◆ Dataset entries ◆

——

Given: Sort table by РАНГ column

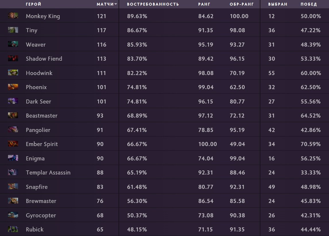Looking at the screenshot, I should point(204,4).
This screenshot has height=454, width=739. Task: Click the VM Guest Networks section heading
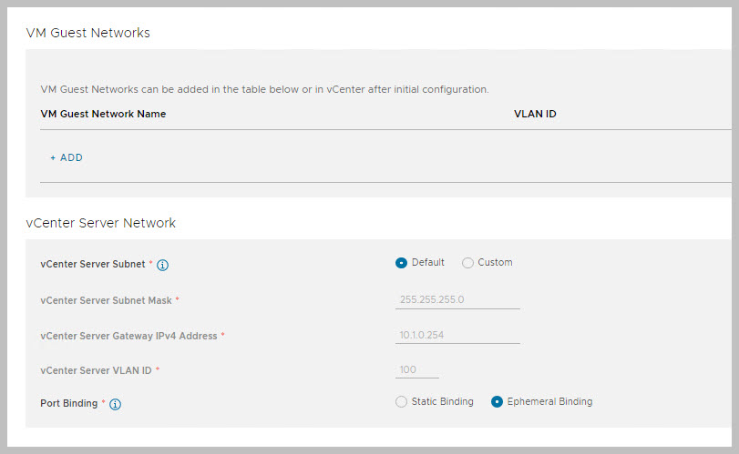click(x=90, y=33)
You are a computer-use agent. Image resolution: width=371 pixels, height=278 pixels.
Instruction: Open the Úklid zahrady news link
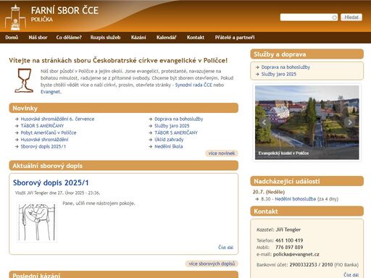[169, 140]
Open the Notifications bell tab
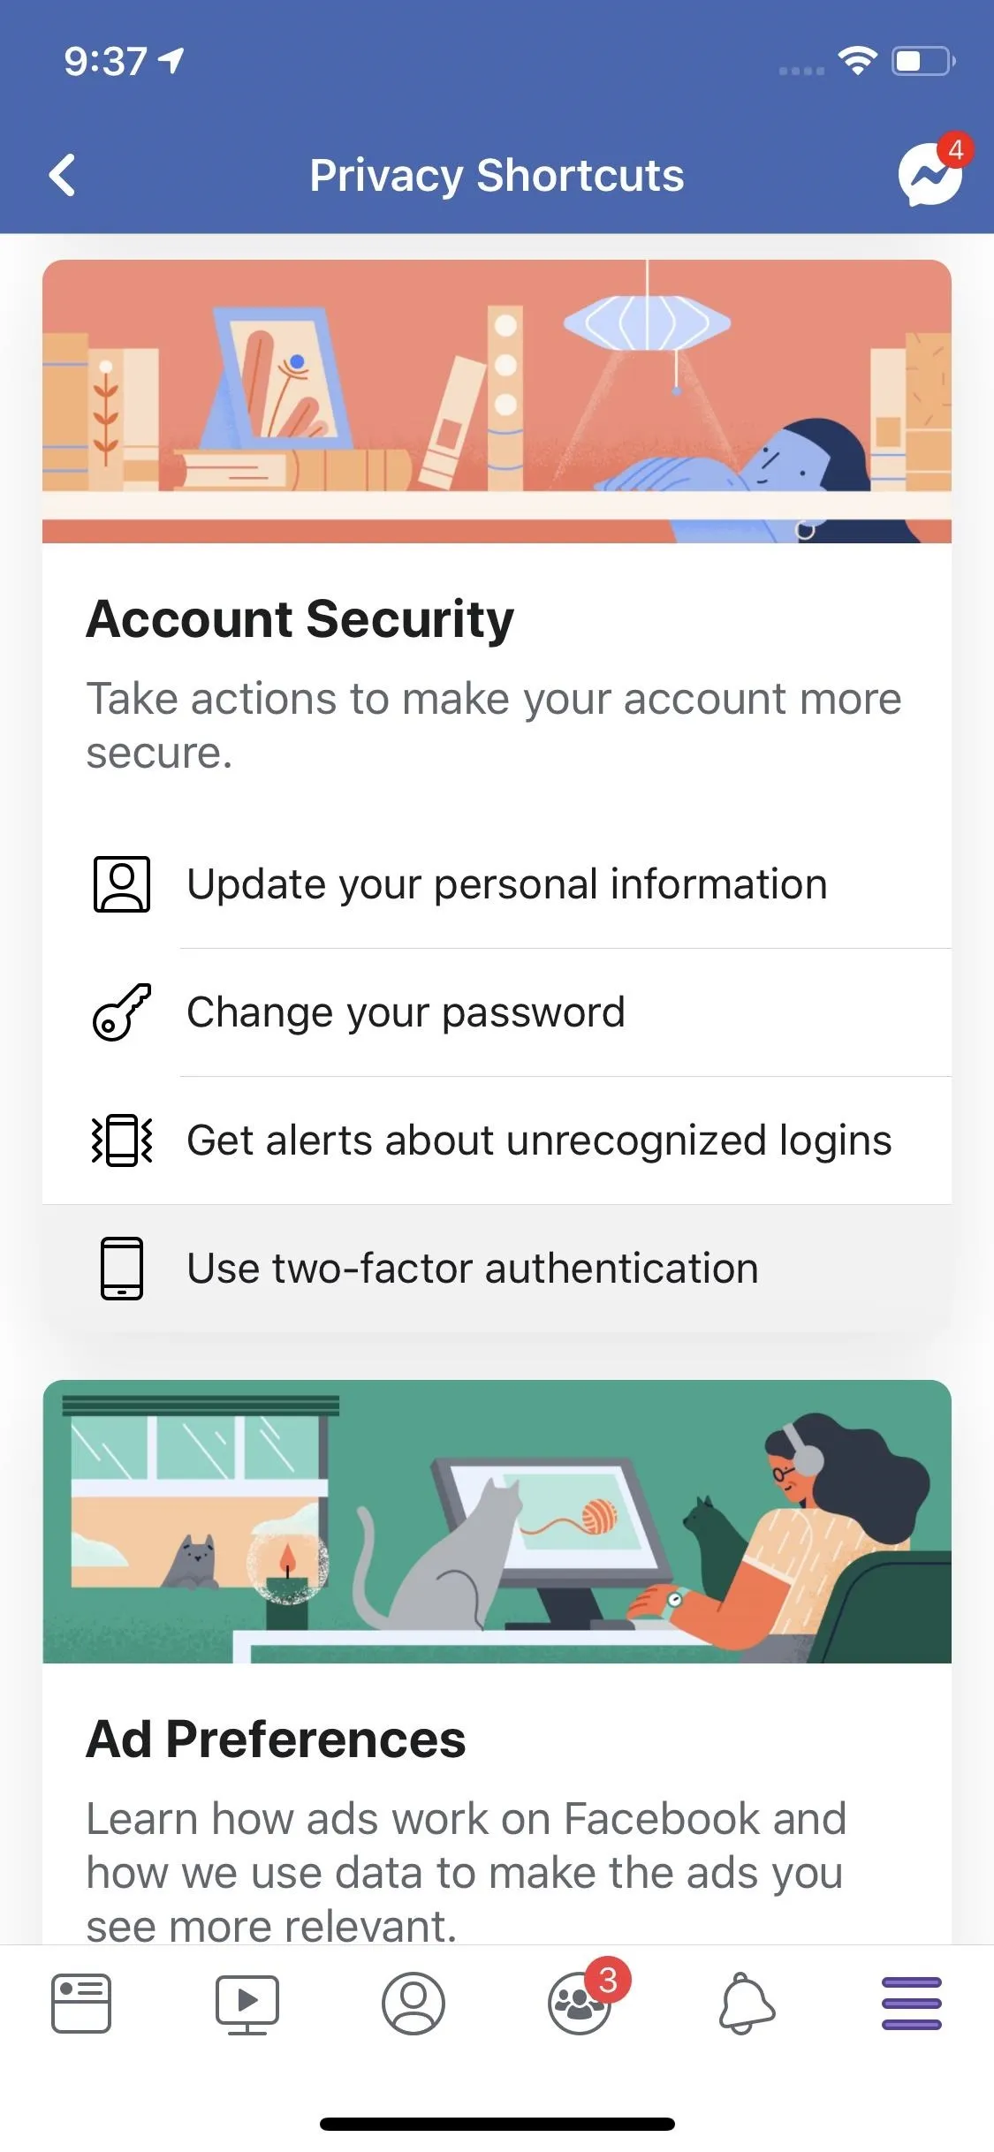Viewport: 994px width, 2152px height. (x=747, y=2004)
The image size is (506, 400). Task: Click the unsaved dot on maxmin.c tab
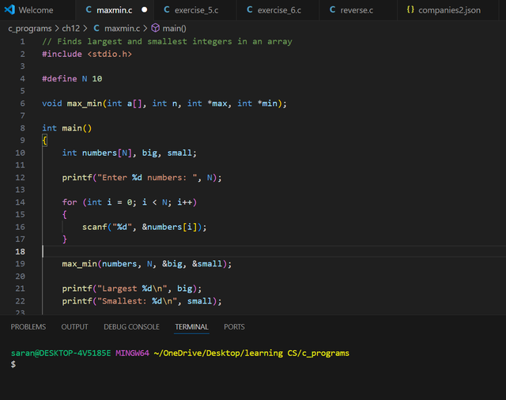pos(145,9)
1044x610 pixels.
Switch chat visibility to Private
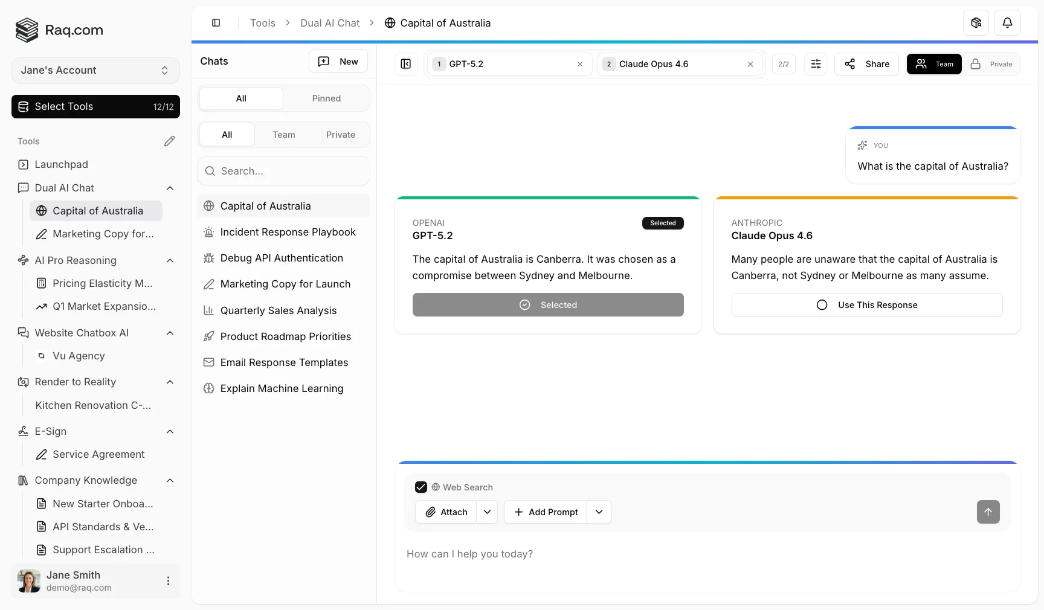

——

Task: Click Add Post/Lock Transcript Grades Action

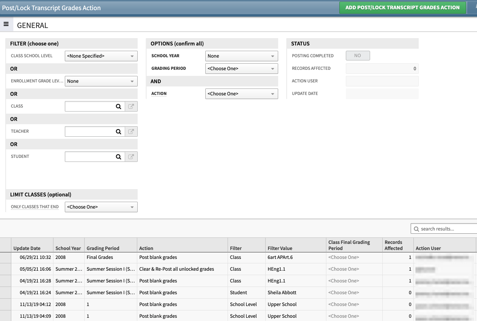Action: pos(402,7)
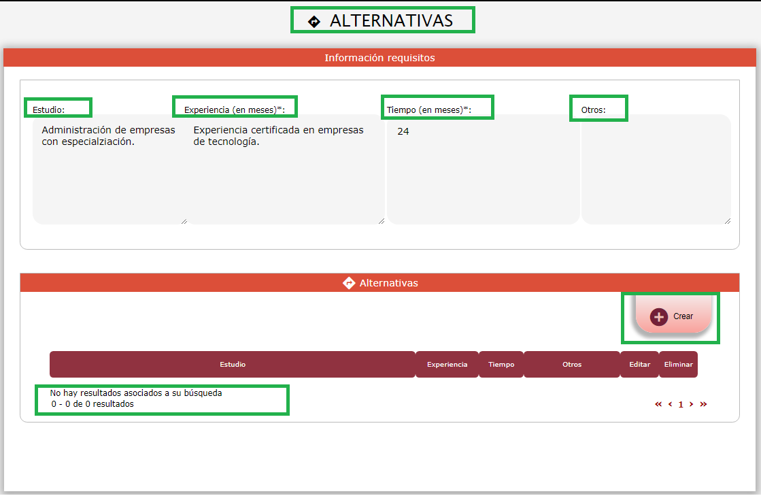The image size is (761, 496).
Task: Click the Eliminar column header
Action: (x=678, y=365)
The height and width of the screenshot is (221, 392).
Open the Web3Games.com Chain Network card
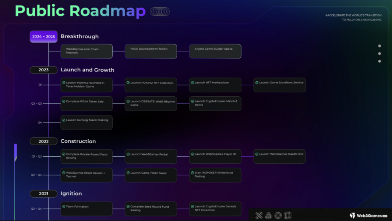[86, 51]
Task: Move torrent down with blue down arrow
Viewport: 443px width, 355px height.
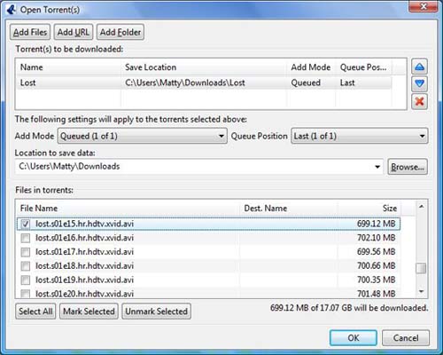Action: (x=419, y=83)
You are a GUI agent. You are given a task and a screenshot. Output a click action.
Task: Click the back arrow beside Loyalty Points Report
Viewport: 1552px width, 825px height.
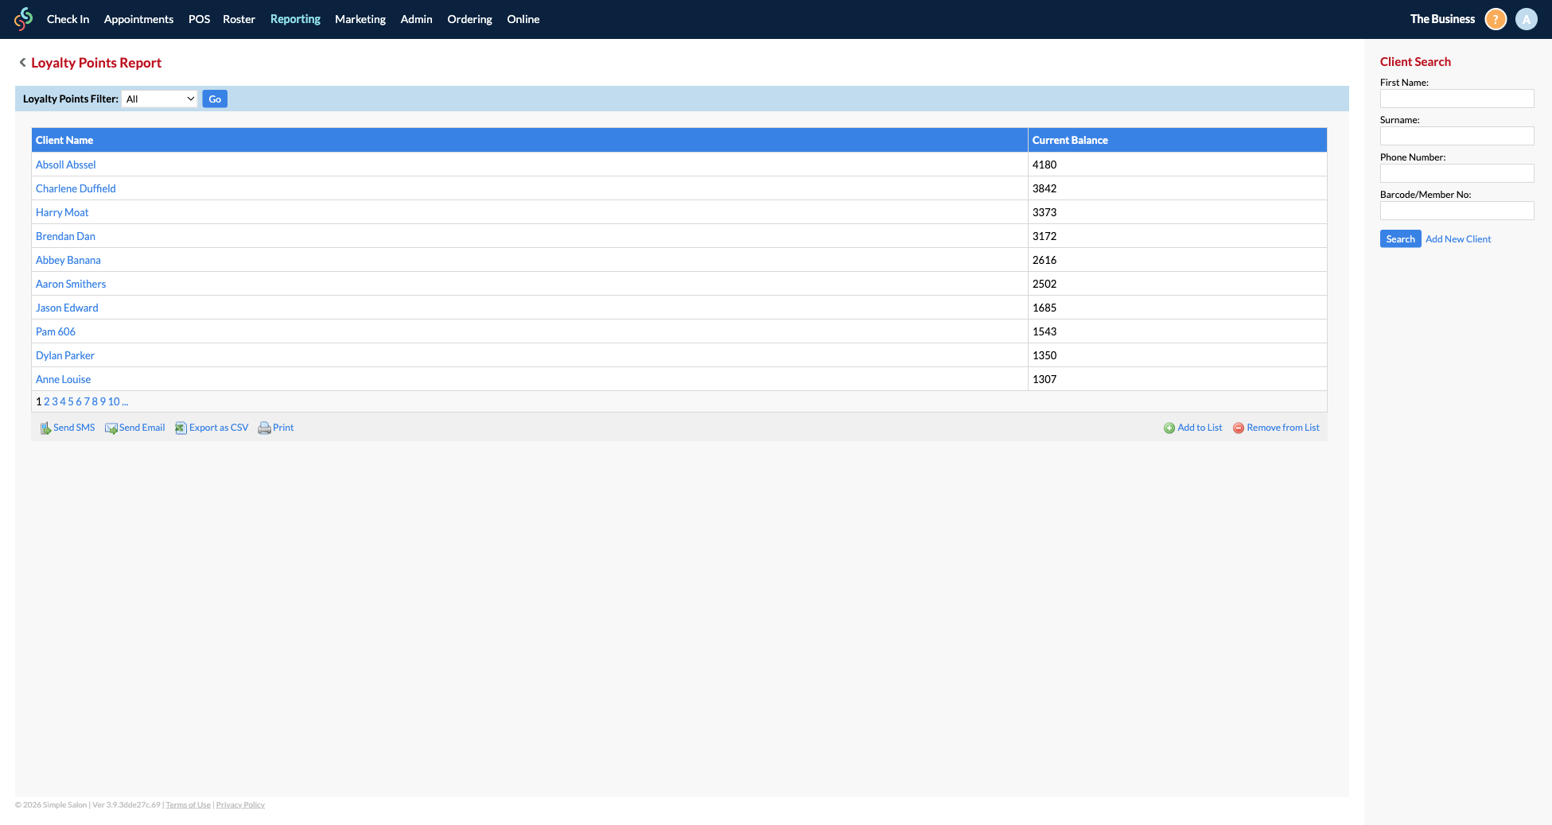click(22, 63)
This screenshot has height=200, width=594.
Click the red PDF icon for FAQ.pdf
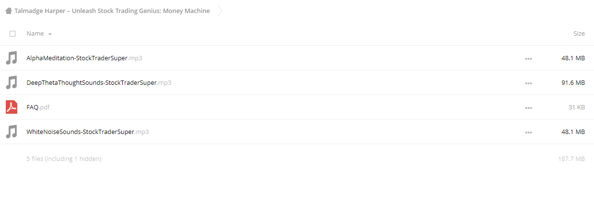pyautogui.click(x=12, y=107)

——

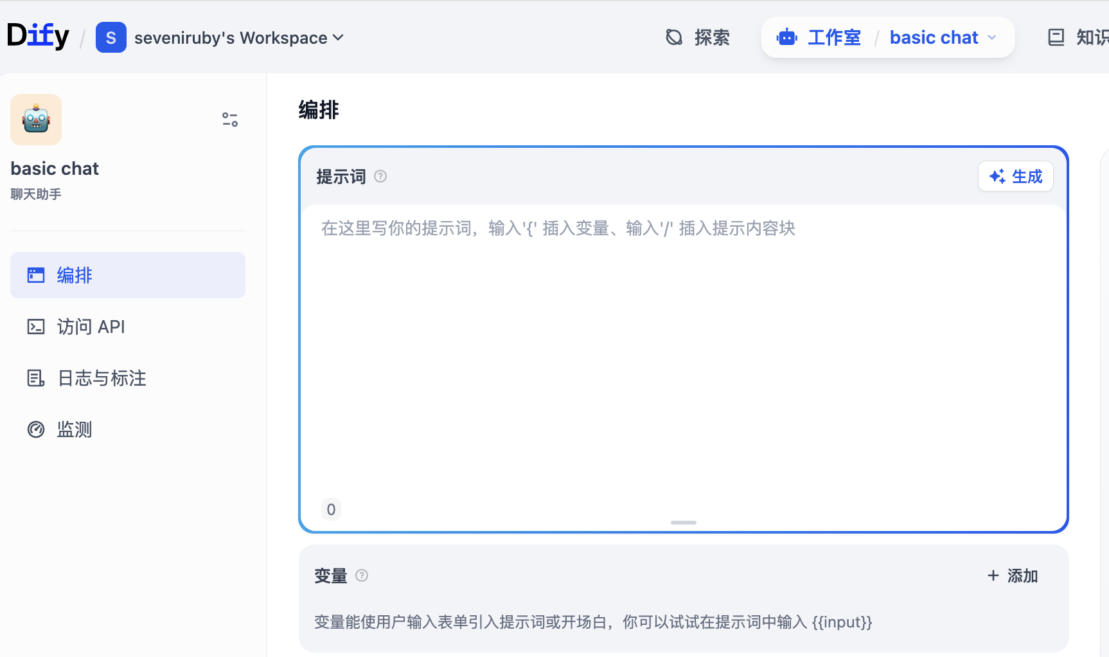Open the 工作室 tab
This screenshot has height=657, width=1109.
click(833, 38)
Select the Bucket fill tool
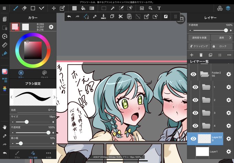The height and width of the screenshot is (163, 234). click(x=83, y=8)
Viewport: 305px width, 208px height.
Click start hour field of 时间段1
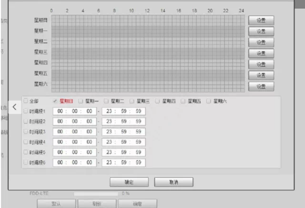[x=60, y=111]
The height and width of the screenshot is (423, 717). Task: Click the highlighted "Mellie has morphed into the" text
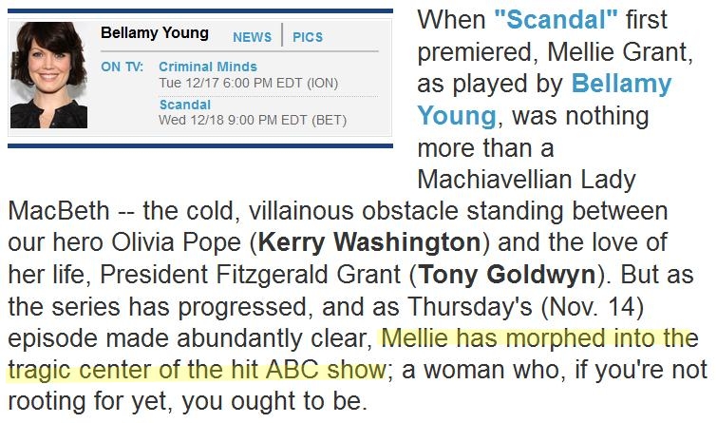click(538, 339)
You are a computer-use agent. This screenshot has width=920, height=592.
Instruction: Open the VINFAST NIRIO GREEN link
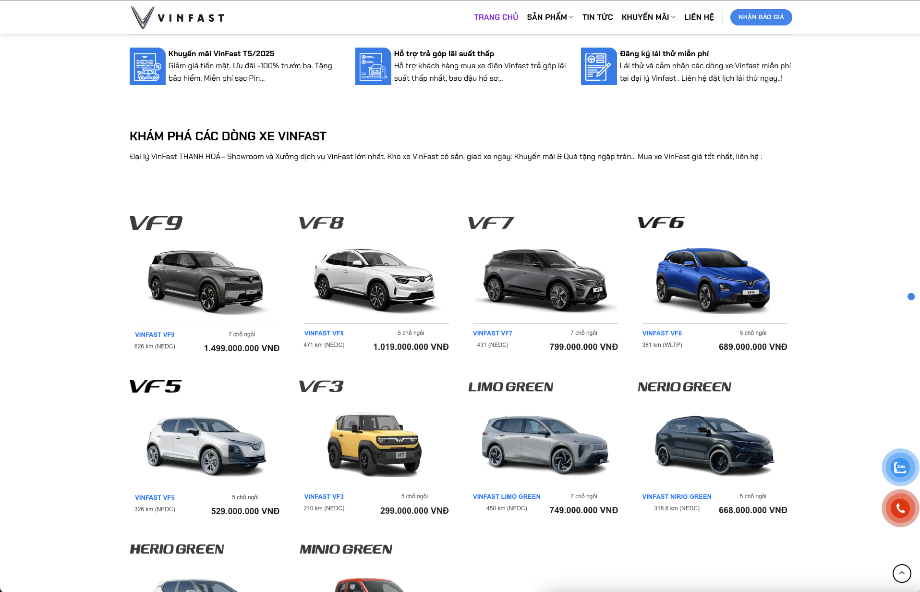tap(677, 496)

——

Give only the number of lines in the data that hold the word "arrow".

◆ Written reply ◆
2